Jumat, 12 Oktober 2012

Lima Musim


 
Kemarau, dengan tegas mamintaku bersabar. Untuk menanti hujan, menunggu basah. Aku yakin, bahwa sebenarnya ia tahu kerontangnya mangkuk hati, belanga perasaan. Tapi, tetap saja, kamarau memintaku menarik napas panjang untuk bersabar..

Hujan, memaksaku tenggelam. Banjir dengan duka, terhanyut arus luka. Sungguh, hujan terlalu membasahi kertas. Sekali sentuh robek, kemudian hancur. Iya, hilang ditelan gelombang.

Salju, membuatku menggigil. Membekukan asa menjadi angan. Kau tahu? ketika aku merasa kedinginan dalam gelap, angan pun membias lalu ikut menghitam. Menyentuh? Mustahil!! Ia terlanjur "entah ke mana"...

Gugur sama saja.
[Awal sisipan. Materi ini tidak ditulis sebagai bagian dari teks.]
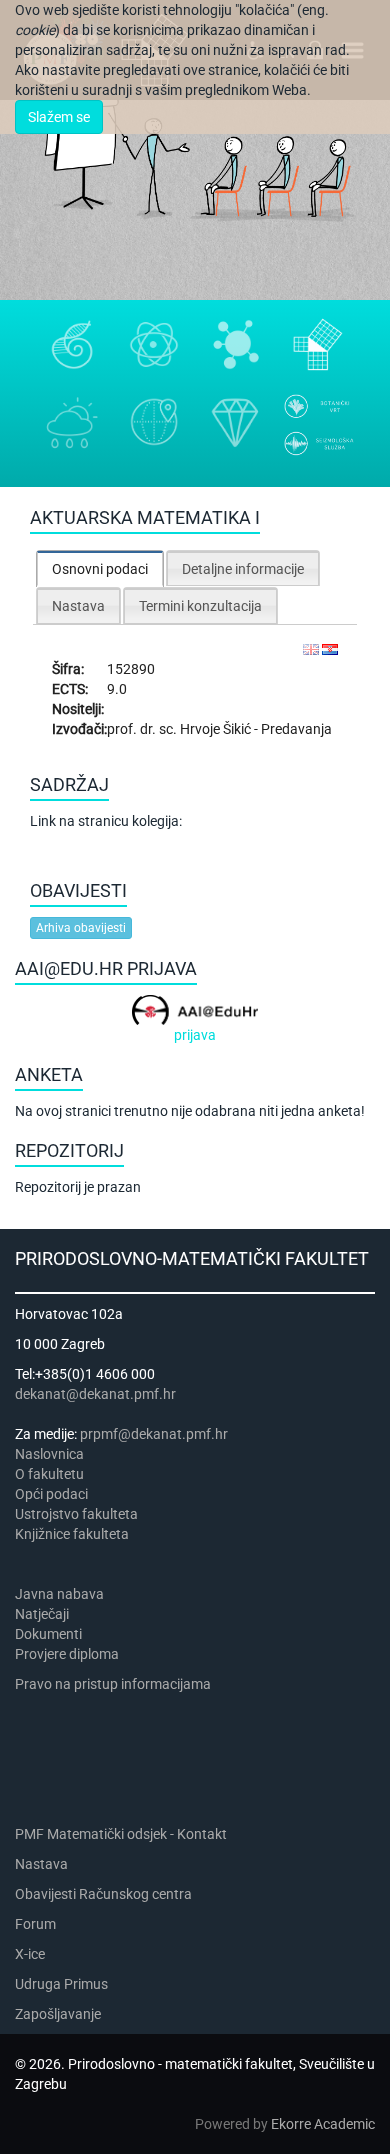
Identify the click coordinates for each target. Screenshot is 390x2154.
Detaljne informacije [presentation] (243, 569)
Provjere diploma (67, 1654)
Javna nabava (59, 1594)
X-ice (30, 1954)
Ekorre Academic (323, 2124)
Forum (35, 1924)
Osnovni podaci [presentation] (100, 569)
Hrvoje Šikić (217, 729)
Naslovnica (49, 1454)
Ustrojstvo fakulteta (76, 1514)
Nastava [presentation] (78, 606)
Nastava (41, 1864)
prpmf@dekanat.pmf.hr (154, 1434)
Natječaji (42, 1614)
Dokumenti (48, 1634)
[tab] (100, 568)
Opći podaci (51, 1494)
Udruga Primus (61, 1984)
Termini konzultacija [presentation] (200, 606)
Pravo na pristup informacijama (116, 1684)
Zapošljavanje (58, 2014)
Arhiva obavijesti (81, 928)
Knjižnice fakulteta (72, 1534)
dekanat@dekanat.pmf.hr (95, 1394)
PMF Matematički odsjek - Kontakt (121, 1834)
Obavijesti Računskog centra (103, 1894)
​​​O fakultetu (49, 1474)
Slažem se (59, 117)
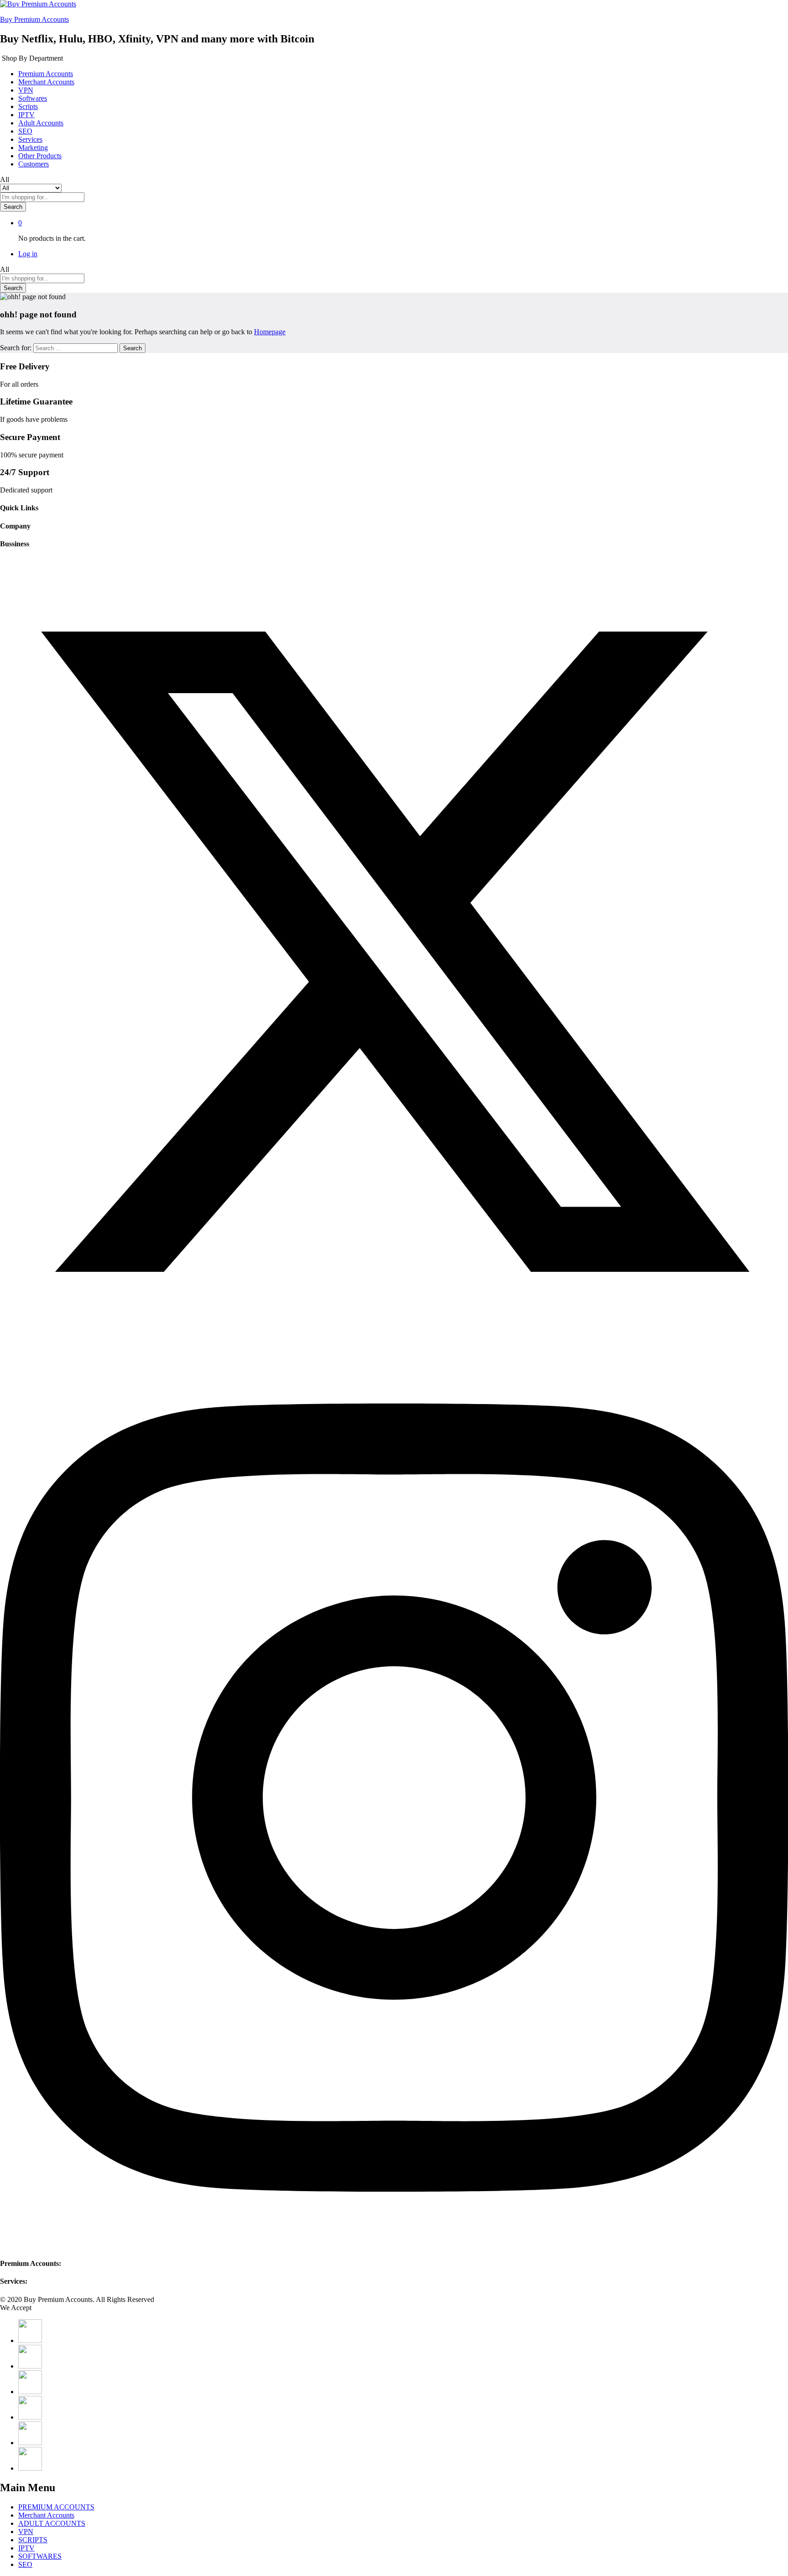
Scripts (28, 106)
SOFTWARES (40, 2556)
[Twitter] (394, 1343)
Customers (33, 164)
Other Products (40, 156)
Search (13, 206)
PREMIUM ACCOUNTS (56, 2507)
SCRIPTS (32, 2540)
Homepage (269, 332)
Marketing (33, 147)
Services (30, 139)
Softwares (32, 98)
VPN (25, 90)
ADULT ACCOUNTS (51, 2523)
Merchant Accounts (46, 82)
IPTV (26, 115)
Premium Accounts (45, 74)
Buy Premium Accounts (34, 19)
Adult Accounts (40, 123)
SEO (25, 131)
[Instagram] (394, 2245)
Menjatuhkan harapan sampai pecah. Hendak kupungut dan kusambung lagi serpihannya, angin terlanjur menyapunya pergi. Mengejar? Kakiku terlalu pendek. Biar kutatap saja punggung angin itu. Dalam hati kubilang "pergilah.. gugur mengajariku tentang keikhlasan"..

Dan demikian dengan semi. Menyuburkan tanaman lara dalam hati. Dengan apa aku harus memusnahkannya? Mencabutnya samapai akar? Tanganku justru dilukai durinya. Memberi cairan racun? Astagaa, kenapa malah aku dipaksanya untuk menenggaknya? Semua sudah gelap, kemudian memekat.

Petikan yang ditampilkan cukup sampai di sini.